Posted May 3, 2009 1:28 UTC (Sun) by sbergman27 (guest, #10767) [Link] (21 responses)

"""
On the other hand, I verified with valgrind that gnote is a leaky C++ program.
"""

Well, maybe this is a leak, and maybe its just horrific memory usage. But I just installed Tomboy. Started it. Cleared the "start here" default note, and restarted Tomboy. And added 10 notes, one by one. Each one simply said "testing".

Shared memory started at 19M and remained constant throughout the test.

RSS was as follows:

Note# RSS
0 32M
1 43M
2 50M
3 57M
4 63M
5 69M
6 75M
7 82M
8 88M
9 94M
10 101M

Incredulous, I added another 10. At the end of the 20th note, RSS was up to 168M! Tomboy starts out using about as much memory as Firefox on start, and then sucks up 7MB for each instance of storing the word "testing" in a note. I find this incredible. Far worse then I had thought previously. 168M to store 140 bytes. Maybe its the unicode...

Could you please run that test with Gnote and post the results? I'm curious how it compares.

Memory leaks in managed languages

Posted May 3, 2009 4:07 UTC (Sun) by JoeBuck (subscriber, #2330) [Link] (8 responses)

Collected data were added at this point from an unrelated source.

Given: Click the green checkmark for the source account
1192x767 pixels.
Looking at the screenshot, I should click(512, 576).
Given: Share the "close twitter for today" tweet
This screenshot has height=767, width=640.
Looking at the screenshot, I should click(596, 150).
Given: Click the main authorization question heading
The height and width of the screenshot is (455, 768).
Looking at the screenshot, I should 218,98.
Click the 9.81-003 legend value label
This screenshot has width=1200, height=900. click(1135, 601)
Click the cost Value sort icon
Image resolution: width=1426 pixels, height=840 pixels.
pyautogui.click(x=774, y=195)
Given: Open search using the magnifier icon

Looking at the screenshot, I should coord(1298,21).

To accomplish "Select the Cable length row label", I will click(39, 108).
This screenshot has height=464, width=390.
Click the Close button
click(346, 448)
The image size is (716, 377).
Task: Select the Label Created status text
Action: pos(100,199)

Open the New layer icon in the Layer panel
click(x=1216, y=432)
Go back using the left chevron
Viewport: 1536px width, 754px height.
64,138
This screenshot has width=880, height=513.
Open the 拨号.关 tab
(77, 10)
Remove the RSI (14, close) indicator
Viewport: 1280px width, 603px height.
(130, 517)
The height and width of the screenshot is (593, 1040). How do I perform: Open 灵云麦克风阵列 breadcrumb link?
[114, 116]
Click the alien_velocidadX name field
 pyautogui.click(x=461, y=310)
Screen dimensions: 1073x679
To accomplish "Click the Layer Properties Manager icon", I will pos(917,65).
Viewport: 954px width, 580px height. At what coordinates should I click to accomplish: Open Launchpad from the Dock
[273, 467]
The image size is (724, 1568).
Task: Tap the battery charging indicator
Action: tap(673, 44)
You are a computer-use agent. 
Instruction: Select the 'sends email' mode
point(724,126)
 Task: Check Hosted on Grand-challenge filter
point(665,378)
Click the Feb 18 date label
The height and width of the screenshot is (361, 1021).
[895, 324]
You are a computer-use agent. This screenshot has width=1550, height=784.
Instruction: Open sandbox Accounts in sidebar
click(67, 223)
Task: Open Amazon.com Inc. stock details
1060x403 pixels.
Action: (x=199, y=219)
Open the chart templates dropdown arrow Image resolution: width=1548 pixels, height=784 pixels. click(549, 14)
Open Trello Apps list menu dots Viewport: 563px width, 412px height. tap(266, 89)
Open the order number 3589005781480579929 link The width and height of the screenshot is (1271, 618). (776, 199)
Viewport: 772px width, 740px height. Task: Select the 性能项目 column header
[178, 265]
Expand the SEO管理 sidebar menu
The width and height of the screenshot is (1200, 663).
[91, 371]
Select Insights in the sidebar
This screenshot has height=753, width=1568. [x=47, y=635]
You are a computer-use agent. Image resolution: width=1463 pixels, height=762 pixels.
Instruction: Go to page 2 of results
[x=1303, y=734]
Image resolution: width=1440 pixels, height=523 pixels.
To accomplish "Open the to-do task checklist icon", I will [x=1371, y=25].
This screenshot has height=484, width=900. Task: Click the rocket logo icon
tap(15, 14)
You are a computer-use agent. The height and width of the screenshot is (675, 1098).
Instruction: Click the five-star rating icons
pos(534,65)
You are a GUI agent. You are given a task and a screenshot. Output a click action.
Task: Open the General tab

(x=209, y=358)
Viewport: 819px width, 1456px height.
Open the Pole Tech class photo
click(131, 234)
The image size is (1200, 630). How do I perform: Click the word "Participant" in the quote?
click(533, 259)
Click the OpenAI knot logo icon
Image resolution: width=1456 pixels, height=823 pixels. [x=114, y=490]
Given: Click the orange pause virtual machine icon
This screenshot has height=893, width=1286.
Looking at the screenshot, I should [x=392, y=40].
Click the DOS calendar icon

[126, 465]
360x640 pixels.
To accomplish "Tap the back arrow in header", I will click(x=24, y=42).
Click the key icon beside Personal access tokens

It looks quite similar; as reported by top, the virtual memory size for gnote rises to 110m with ten notes displayed. My guess is that the memory is mostly used by the gtk+ objects, which are probably just the same for the two programs.

The leaks I mentioned don't seem to be very large.

By contrast, an instance of Emacs visiting ten files is only 18m. Yet people still claim that Emacs is a bloated program.

Memory leaks in managed languages

Posted May 3, 2009 4:41 UTC (Sun) by sbergman27 (guest, #10767) [Link] (6 responses)

"""
the virtual memory size for gnote rises to 110m with ten notes displayed
"""

Virtual memory size? That's completely useless. What is the RSS size? (Strictly speaking you should turn off swap to take that measurement, but if you have plenty of memory it shouldn't make much, if any, difference.

Just for reference, the virtual memory size for Tomboy starts out at 343M and increases to 439M with 10 notes.

Memory leaks in managed languages

Posted May 3, 2009 6:10 UTC (Sun) by JoeBuck (subscriber, #2330) [Link] (5 responses)

I get 53M for RSS with ten notes displayed.

Memory leaks in managed languages

Posted May 3, 2009 12:55 UTC (Sun) by sbergman27 (guest, #10767) [Link] (4 responses)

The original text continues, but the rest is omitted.